I'm the same as you, a personal epirb for getting off the beaten track and another for the boat...being pricey as they are it's only the boat epirb that got replaced. So now, instead of having my personal epirb attached to my belt when hiking etc it will be the massive anchor sized boat epirb or none at all...some sort of buyback or subsidy would have been nice.


----------



## PoddyMullet (Aug 29, 2005)

If anyone's keen I did pick up a GME MT410G PLB yesterday for $495. It's a GPS equipped (accuracy within 100m instead of 5km for non GPS), waterproof, has a strobe light, and is a compact unit (although slightly larger than my old one). Whitworths in Melb have em on special for $549, Anaconda stock em for $649 but have a "Beat it by 10% price guarantee", which then gets ya the $495 price tag. A google should bring up the Whitworths price for em to verify pricing. Still a lotta loot though. :shock:


----------



## Feral (Oct 18, 2008)

For land based, a lot of the big national parks etc you can now rent them


----------



## Bart70 (Jan 28, 2007)

MrFaulty said:


> Just a gripe I have - recently as most of you are probably aware, the analogue system was turned off. I had a personal EPIRB, cost me $280 approx and now it is useless. I went and priced a new digital one, over $600!!!
> 
> I know people are going to say stop complaining, no price is too great for safety etc, but, surely the powers that be should make it affordable to be safe? and in any case, when I purchase my analogue EPIRB (some years back admitadly) no one advised me that it would be a throw away not too far down the track - how about a buy back scheme - even if GME and the likes offered a small portion of its original value as a subsidy for a new one.
> 
> Anyone else have any thoughts on this?


Hi MrFaulty,

I am currently involved in a project team for the company I work for selecting the best PLB to issue to our field staff (approx 2000 units). As part of this process I have visited the AMSA Control Centre in Canberra and held meetings with AMSA staff to gain an understanding of how the units and the Cospas-Sarsat satelite systems functions.
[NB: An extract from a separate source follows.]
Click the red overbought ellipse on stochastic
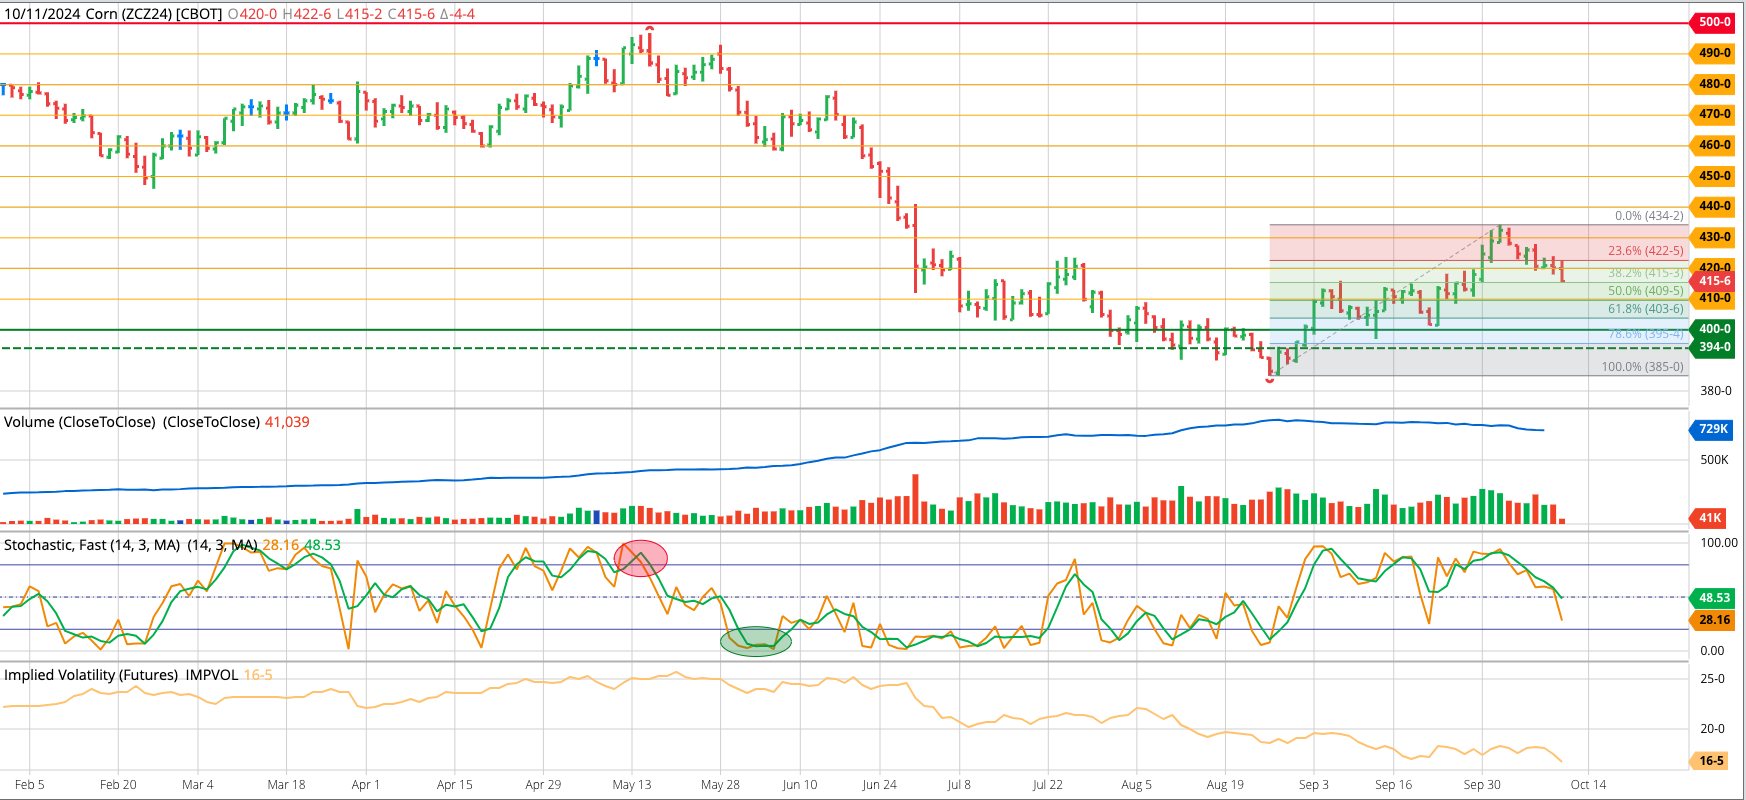 (641, 558)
It was interesting to note that AMSA were actively pushing the fact that the VHF system was being shut down well in advance. The knowledge was out there well in advance. What is apparent is that many distributors did not push the same message down to the retailers, and some who did had it ignored at retail level. Even our own aviation industry almost got caught out and in some cases did not have their aircraft beacons upgraded to 406mhz in time.

Whilst AMSA were aware and making this known - how many people even know what AMSA is? or that it exists? or that they provide advise on the systems to users?

I tend to agree with you - the importers/distributors/retailers should have been more proactive in advising the buying public. In fairness to them they probably had thousands of the units in the country that would have been worthless (to them) had they not sold them - so their best interest was to move tham ASAP (hence becoming worthless to the purchaser).

Perhaps a government based scheme could have been introduced for those who purchased the older units 12 months or less from the turn changeover date?

An interesting sidenote is that AMSA regularly get responses from old units.....these are often eventually found in the bottom of garbage tips etc.... They have a policy of search untl the unit is found - it is not uncommon to find the SES searching a landfill site for an activated beacon!! Please be responsible if disposing of these units!!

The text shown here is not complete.